The advantage of Oculus Rift’s tracking system is that it can be used while sitting, standing and moving around. This makes it pretty ideal for operating in a small space (roughly 5x11 feet). In terms of games, Oculus Rift has launches with Adr1ft, Lucky’s Tale, Chronos, Pinball FX2 VR and EVE: Valkyrie.

PC System Requirements:

  • Intel i5-4590 or better
  • Nvidia GTX 970 or AMD R9 290 or better
  • 8 GB RAM or higher
  • HDMI 1.3 video output
  • Three USB 3.0 ports, one USB 2.0 port
  • Windows 7 64-bit or higher

Recommended for: The consumer who wants a great VR experience with accurate tracking but possesses limited space. The solid performance and launch line-up for Oculus Rift ensures good value for early adapters, even with the hefty system requirements.


HTC Vive


Image credit: (c) HTC, Valve Corporation

HTC Vive, the product of Valve Corporation and HTC, serves as the antithesis to the Oculus Rift in many ways. Vive is focused more on fast movement and quick responses within a wide space. As a result, it requires more room than Rift (15x15 feet). It’s already being praised for its more dynamic, movement-based experience though. The HTC Vive retails for $799 and includes the headset, two base stations, two wireless controllers, a link box, three free games (Tilt Brush, Fantastic Contraption and Job Simulator), accessories and ear buds.

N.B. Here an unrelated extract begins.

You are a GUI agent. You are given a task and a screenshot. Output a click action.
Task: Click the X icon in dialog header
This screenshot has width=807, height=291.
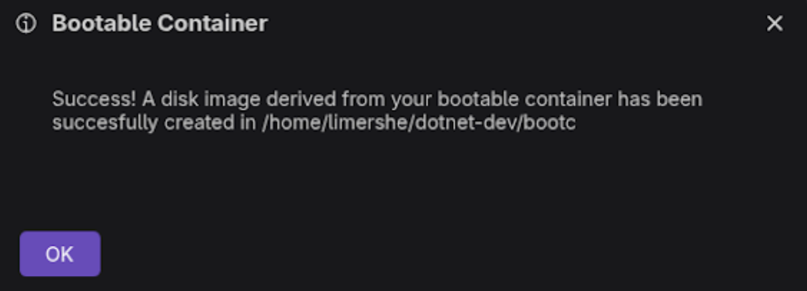(x=774, y=24)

Much like Rift, the HTC Vive features an OLED display with a 1080x1200 resolution in each eye with a 90 Hz refresh rate and 110 degree field of view. Its tracking relies on the Lighthouse system. This system utilizes photo sensors to properly track objects and the two bundled base stations ensure no occlusion problems occur as a result. There’s even a front-facing camera to help guide the user around any objects in the room. Perfect for not tripping on a foot-stool (or two) when sword fighting!

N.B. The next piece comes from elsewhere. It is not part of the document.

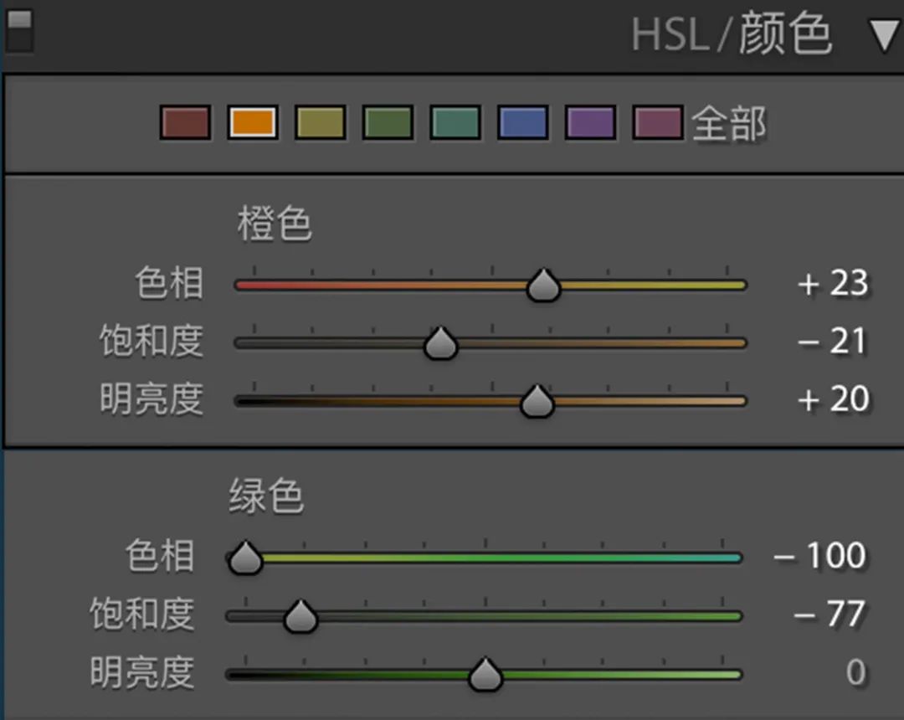Click the green 饱和度 slider handle

[300, 615]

Along with the above three games, HTC Vive has some roughly 100 VR compatible games available through SteamVR.

PC System Requirements:

  • Intel Core i5-4590 or better
  • Nvidia GeForce GTX 970 or Radeon R9 280 or better
  • 4 GB of RAM or more
  • HDMI 1.3 video output
  • One USB 2.0 port

Recommended for: Hardcore gamers who want a more visceral and active VR experience. Despite a slightly higher cost, the HTC Vive offers stunning gameplay that many experts consider the crème of the crop for virtual reality.


PlayStation VR


Image credit: (c) Sony

It’s hard to judge Sony’s PlayStation VR, especially when it’s not out yet. The $399 price makes it the cheapest of all three premium headsets by far. You’ll still require PlayStation Move and the PlayStation Camera to best utilize it but those will be available with the headset in a special bundle for $499 (with a free game included).

PlayStation VR features an RGB OLED screen with 1080x980 resolution in each eye, 90 to 120 Hz refresh rate and 100 degree viewing angle. The device is tracked via 9 LEDs by the PlayStation Camera and like Oculus Rift, it makes use of Six Degrees of Freedom for 3D movement. While capable of displaying games at 120 FPS, Sony has mandated that no PlayStation VR game can run at lower than 60 FPS.  Also, despite the lower resolution per eye, PlayStation VR uses RGB sub-pixels to lighten the screen-door effect seen in VR headsets. This allows more fluid movement and better picture quality.

The real beauty of PlayStation VR is that it doesn’t require an expensive PC to run. Along with PlayStation Move and PlayStation Camera, you only need a PlayStation 4 console (retailing for $399). Sony has also promised 50 VR games by 2016 end with titles like Star Wars Battlefront, DriveClub, Rez Infinite, Golem, Tekken 7 and many more confirmed.

Recommended for: Time will tell since the headset is out in October 2016. For PS4 owners, the PlayStation VR presents an interesting investment, especially given its low price compared to the competition. The large number of exclusives, both first party and third party, certainly doesn’t hurt either.